There is a world of Ruby, Python, PHP, Perl, Lua, Ocaml, Erlang, Haskell, etc. developers that have a huge hurdle to jump in getting their programs onto the Windows platform. They can either bundle the interpreter into their program a-la py2exe, they can try to get their program to run on a CLR based implementation of their language (if one exists), or they can try to get the user to install the necessary platform.

If Microsoft made it easier to release to these platforms, a world of new and innovative software could flourish on the PC platform. Rails development wouldn't have to suggest that if you have the misfortune of owning a windows-box to do all your development inside of a virtual linux-box.
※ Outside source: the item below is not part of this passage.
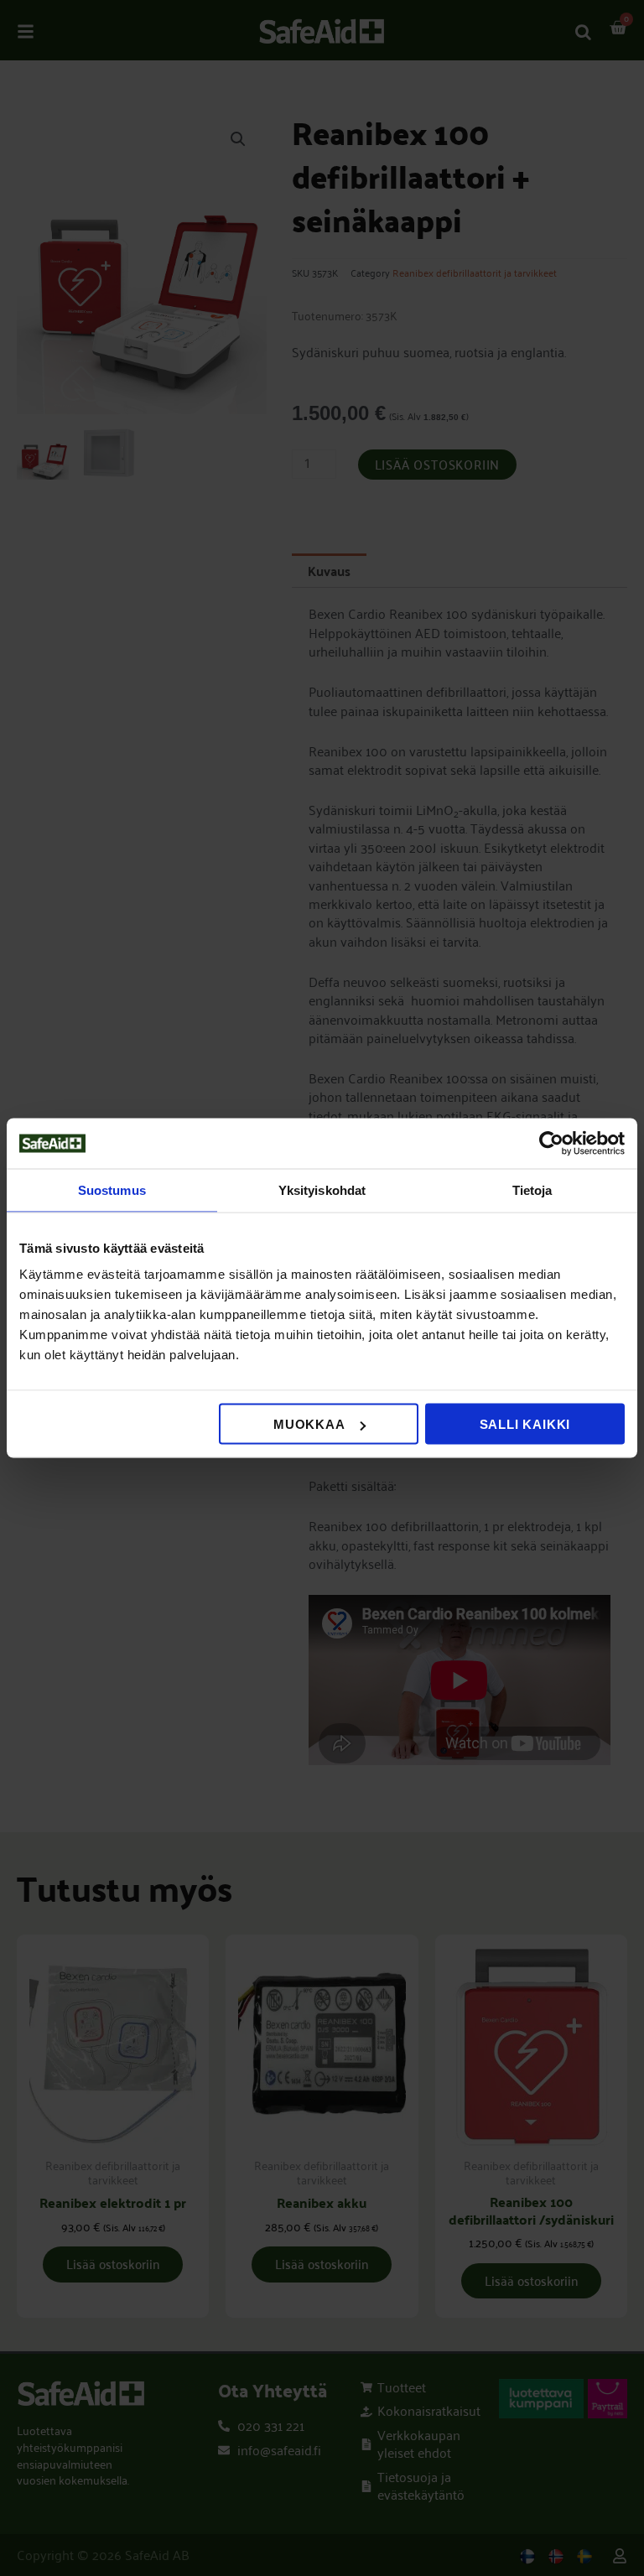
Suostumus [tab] (112, 1190)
If you’re working on Windows, you may find it easier to install Instant Rails. Be aware, though, that Instant Rails releases tend to lag seriously behind the actual Rails version. Also, you will find that Rails development on Windows is overall less pleasant than on other operating systems. If at all possible, we suggest that you install a Linux virtual machine and use that for Rails development, instead of using Windows.

From what I understand it is not currently baked in to Windows 7, but maybe we could throw developers a bone in SP1. If they could standardize the convention of scripting languages installation on the Windows platform, they could become a friendly release environment to a large segment of the open source movement. If Microsoft wants to engage the Open Source community in a meaningful way, this would be a great first step. Anything is better than the sham CodePlex Foundation Microsoft recently tried to pass off as an Open Source haven, but that really warrants its own post.